Mortal Communities Between Facticity and Existence. Draft Paper for MLA 2017. By Alberto Moreiras.

mtpsccqI only have twelve minutes, as you know, and I would like to use them to present an idea of community to you that in my opinion dissolves the general problem community has always presented to political thought, and which I will sum up by claiming that community is, can be, the most antipolitical of all political concepts.   In recent times it has been pretended that community could configure an anti-liberal or non-liberal basic concept for a new politics, the possibility of a democratic overcoming of liberal individualism. But things are not so easy, and we are now running the risk of a disavowed, but thorougly liberal, counterconcept of individualism camouflaged as a thinking of community.   The problem is that such a concept of community cannot fail to be authoritarian through its very suppression of politics—we were discussing this yesterday in a session on the current crisis of the Podemos political party in Spain.

As you can see, I am already rushing through very difficult things, but I ask you to bear with me.   I thought of presenting this to you through Jan Patocka’s Heretical Essays in the Philosophy of History (Patocka was a Czech philosopher who died at the hands of the police after being tortured as a dissident in 1977 Czechoslovakia), which I would then supplement with Walter Brogan’s 2002 essay “The Community of Those Who Are Going to Die.” I think there is a common reference in both to Martin Heidegger’s early definition of philosophy, in the 1922 essay entitled “Phenomenological Interpretations with Respect to Aristotle: Indication of the Hermeneutical Situation.” Let me start with the latter, that is, with those aspects of the latter that will help me advance as quickly as possible.   But I have to tell you I will not get to the explanation of Patocka’s uncanny notion of community—that will have to wait for an expansion of this text. Let me simply, as a placeholder, offer you a provocative quotation from his text. Patocka says: “The solidarity of the shaken is built up in persecution and uncertainty: that is its front line, quiet, without fanfare or sensation even there where this aspect of the ruling Force seeks to seize it. It does not fear being unpopular but rather seeks it out and calls out quietly, wordlessly. Humankind will not attain peace by devoting and surrendering itself to the criteria of everydayness and of its promises. All who betray this solidarity must realize that they are sustaining war and are the parasites on the sidelines who live off the blood of others” (135).
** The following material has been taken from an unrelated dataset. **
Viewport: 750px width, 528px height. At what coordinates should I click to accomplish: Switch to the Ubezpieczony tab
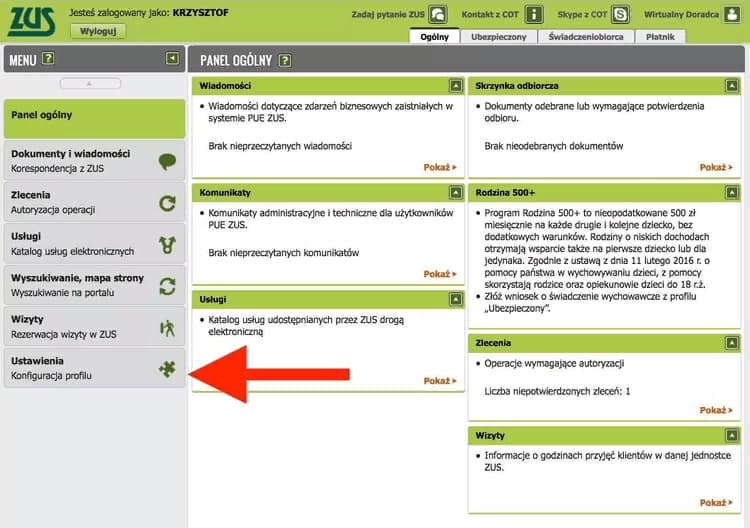pos(499,37)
Now, I am sorry, because this will be somewhat tough conceptually, but I must explain some basic things about the very young Heidegger’s existential analytics, which he was already attempting to develop in a confrontation with Husserlian phenomenology that, as you know, forever altered the map of philosophy.   Here, in 1922, Heidegger is concerned, at the request of some university authorities, with explaining what he understood as the “hermeneutical situation” (358), defined as “the understanding appropriation of the past” (358).   But he finds that a preliminary clarification is in order—for Heidegger, the hermeneutical situation always springs necessarily from factical life.   This means that we cannot step outside our own skin and borrow the facticity of the past, of any past. Rather, “factical life is in such a way that in the concrete temporalizing of its Being it is concerned about its Being, even when it avoids itself” (359).   In other words, “factical Dasein is what it is always only as its own, and not as the general Dasein of some universal humanity, concern for which can only be an illusory task. The critique of history is always only the critique of the present” (360). This notion of factical Dasein—and there is no other Dasein than the factical one, while at the same time Dasein can and must take up its own facticity every time—is crucial to what I am trying to think. I will come around at the end of this presentation to linking facticity and existence to capitalism and anticapitalism, in order to give these remarks some concrete bearing in the political world as such.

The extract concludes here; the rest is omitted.